08 de julho de 2026
Nacional

Jucá pede desculpas à presidente Dilma


| Tempo de leitura: 3 min

Brasília - O líder do governo no Senado, Romero Jucá (PMDB-RR), pediu ontem desculpas à presidente Dilma Rousseff pela postura de seu irmão Oscar Jucá Neto, ex-diretor financeiro da Conab (Companhia Nacional de Abastecimento), que denunciou um esquema de corrupção no Ministério da Agricultura.

Em reunião reservada com a presidente, o líder governista disse que "desaprova a conduta" de Jucá Neto. "Foi um absurdo o que ele fez, eu desaprovei a sua conduta. Pedi desculpas à presidente e já tinha também conversado com o ministro Wagner Rossi (Agricultura). Ele viajou, eu não sabia que ele daria entrevista. Tenho que discordar da sua postura", afirmou o líder.

Em entrevista à revista "Veja", Neto disse que no Ministério da Agricultura "só tem bandidos" e acusou o ministro de comandar um suposto esquema de corrupção.

O líder disse que as denúncias de seu irmão não prejudicam o PMDB, nem vão levar a presidente Dilma a promover uma "limpeza" no Ministério da Agricultura - a exemplo do que fez nos Ministério Transportes.

"A oposição vai tentar fazer uma onda por motivação política. Mas a presidente entendeu minha posição, disse que o (ministro) Wagner está averiguando as acusações", afirmou.

Jucá disse que seu irmão pediu demissão da Conab depois de se "desentender" com a diretoria do órgão. O líder sustenta que o irmão autorizou o pagamento por orientação da Procuradoria Jurídica da Conab, segundo explicações repassadas ao governista por Jucá Neto.

Segundo o irmão do senador, o ministério retardou o pagamento determinado pela Justiça como tentativa para negociar um aumento artificial de R$ 5 milhões no valor a ser pago ao armazém, de forma que esse valor fosse embolsado por autoridades do ministério.

A Conab também teria vendido um terreno em área valorizada de Brasília por um quarto do valor de mercado a um vizinho do senador Gim Argello (PTB-DF), também com influência política dentro do ministério.
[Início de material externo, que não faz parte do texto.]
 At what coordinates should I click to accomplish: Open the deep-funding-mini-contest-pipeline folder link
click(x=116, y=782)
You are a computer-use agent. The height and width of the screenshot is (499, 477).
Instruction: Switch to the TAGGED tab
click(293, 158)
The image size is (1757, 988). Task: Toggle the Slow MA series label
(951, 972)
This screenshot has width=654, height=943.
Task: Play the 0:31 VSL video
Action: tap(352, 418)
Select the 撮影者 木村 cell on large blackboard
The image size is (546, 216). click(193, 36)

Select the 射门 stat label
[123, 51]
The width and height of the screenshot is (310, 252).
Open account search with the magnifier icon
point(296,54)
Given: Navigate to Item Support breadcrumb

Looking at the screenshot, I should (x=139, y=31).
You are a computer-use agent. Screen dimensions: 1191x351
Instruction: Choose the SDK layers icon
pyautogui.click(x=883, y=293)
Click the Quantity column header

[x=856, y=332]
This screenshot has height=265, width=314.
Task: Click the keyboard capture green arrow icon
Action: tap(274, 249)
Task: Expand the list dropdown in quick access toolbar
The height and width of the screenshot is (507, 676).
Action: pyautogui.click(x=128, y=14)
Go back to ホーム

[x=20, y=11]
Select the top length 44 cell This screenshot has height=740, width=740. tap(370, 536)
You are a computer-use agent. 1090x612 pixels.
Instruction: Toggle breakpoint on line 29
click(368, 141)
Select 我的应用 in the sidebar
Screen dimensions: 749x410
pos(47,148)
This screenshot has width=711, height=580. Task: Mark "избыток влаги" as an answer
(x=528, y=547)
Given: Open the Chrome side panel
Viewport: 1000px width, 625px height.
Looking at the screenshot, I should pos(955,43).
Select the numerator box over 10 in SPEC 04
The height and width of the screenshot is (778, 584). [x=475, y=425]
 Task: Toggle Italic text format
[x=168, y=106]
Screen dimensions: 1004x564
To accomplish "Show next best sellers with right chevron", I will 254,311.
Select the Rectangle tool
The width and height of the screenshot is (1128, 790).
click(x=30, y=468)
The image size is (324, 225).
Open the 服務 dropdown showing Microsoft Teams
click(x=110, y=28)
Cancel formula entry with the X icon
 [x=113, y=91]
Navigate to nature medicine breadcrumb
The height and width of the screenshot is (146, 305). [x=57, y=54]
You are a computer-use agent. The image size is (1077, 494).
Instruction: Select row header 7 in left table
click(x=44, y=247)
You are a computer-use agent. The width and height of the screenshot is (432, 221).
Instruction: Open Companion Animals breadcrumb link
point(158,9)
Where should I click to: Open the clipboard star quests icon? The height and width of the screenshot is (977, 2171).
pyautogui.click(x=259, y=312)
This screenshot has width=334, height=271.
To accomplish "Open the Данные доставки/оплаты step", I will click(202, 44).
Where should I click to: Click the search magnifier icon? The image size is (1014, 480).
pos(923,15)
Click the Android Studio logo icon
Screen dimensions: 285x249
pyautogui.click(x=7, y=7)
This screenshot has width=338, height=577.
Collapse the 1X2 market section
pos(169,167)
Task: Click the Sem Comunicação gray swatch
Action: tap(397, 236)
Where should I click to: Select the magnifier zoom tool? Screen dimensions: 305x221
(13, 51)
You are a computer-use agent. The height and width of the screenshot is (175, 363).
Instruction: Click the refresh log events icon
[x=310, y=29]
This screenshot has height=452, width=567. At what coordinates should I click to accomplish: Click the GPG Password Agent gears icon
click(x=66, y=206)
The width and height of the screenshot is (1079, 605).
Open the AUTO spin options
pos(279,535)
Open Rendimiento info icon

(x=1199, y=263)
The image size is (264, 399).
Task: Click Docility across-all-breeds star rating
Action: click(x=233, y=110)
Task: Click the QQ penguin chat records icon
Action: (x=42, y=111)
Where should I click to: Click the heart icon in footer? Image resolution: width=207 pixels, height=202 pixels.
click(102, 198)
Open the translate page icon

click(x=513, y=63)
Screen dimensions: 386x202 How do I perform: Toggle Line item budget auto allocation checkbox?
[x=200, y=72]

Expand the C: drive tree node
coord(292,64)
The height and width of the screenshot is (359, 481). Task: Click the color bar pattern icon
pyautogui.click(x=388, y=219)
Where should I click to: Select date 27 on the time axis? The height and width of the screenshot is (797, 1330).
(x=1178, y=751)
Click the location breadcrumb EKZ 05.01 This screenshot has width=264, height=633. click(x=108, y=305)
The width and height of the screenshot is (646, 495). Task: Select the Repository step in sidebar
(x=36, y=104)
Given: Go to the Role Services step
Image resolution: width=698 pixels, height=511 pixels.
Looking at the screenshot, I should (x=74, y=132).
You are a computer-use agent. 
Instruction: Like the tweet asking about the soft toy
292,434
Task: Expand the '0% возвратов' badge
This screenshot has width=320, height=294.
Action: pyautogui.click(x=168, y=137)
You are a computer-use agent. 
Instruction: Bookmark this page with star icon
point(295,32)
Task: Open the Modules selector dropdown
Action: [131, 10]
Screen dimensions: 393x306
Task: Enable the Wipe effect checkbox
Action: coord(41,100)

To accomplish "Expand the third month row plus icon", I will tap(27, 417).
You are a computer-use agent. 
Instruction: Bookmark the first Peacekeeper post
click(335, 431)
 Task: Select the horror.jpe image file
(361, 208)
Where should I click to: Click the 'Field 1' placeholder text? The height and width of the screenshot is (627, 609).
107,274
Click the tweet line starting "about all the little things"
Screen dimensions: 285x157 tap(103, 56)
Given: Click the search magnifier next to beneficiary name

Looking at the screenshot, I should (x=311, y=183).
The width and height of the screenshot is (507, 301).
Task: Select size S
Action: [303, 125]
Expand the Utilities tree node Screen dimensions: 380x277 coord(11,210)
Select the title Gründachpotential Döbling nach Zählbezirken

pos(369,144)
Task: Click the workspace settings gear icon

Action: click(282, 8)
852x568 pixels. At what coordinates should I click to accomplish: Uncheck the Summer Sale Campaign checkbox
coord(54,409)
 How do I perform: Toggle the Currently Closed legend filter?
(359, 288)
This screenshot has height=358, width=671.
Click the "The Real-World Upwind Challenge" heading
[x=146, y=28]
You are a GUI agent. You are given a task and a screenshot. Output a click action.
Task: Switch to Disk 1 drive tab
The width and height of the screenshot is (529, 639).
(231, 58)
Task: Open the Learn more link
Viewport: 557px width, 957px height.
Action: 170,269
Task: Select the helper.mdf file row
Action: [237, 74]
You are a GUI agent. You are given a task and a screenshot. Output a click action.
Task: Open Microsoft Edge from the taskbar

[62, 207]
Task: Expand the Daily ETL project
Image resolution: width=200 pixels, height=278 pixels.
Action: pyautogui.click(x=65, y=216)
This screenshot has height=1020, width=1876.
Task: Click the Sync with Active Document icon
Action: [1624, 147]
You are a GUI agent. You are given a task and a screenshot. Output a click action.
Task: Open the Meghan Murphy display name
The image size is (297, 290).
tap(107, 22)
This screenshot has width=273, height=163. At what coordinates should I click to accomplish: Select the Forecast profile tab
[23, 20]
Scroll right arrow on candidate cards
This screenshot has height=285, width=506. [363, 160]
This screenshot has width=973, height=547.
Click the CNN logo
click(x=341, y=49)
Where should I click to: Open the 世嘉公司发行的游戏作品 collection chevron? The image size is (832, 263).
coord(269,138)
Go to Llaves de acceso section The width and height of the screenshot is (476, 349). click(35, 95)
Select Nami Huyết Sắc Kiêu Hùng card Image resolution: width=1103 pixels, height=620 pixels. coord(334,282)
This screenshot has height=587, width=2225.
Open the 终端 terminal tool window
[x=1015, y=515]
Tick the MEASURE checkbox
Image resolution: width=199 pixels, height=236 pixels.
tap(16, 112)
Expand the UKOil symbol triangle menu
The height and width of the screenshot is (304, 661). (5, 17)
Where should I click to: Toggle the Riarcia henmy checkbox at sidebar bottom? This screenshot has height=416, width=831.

Rossi nega as acusações.

Faxina na Agricultura

O ministro da Agricultura, Wagner Rossi (PMDB), negou ontem que haja um esquema de corrupção em sua pasta e descartou a necessidade de uma "faxina". Segundo ele, houve apenas um "caso isolado de irregularidade" na pasta.

O ministro rechaçou as acusações e disse que o irmão do líder do governo é um "despreparado, que tenta colocar todo mundo no mesmo saco". "Não há faxina ou crise. A única irregularidade detectada foi feita pelo Oscar. Estamos passando todos os pagamentos em revista", disse o ministro.

De acordo com ele, o ex-diretor foi demitido após liberar um pagamento de R$ 8 milhões a um armazém em nome de laranjas.

Wagner Rossi, ligado ao vice-presidente Michel Temer (PMDB), admitiu que Oscar Neto foi alçado a diretor da Conab por conta do parentesco com Romero Jucá.


Apuração

O ministro, contudo, assumiu uma "parcela de culpa" na nomeação. "Não vou dizer que não tenho parcela de culpa na escolha, mas cumpri minha responsabilidade ao colocá-lo para fora", disse.

Na primeira reunião com a cúpula do governo após os novos relatos de corrupção, a presidente Dilma Rousseff não cobrou explicações a respeito dos casos.

A atitude difere do comportamento da presidente na crise que atingiu o Ministério dos Transportes - onde 22 pessoas perderam cargos desde o início das acusações.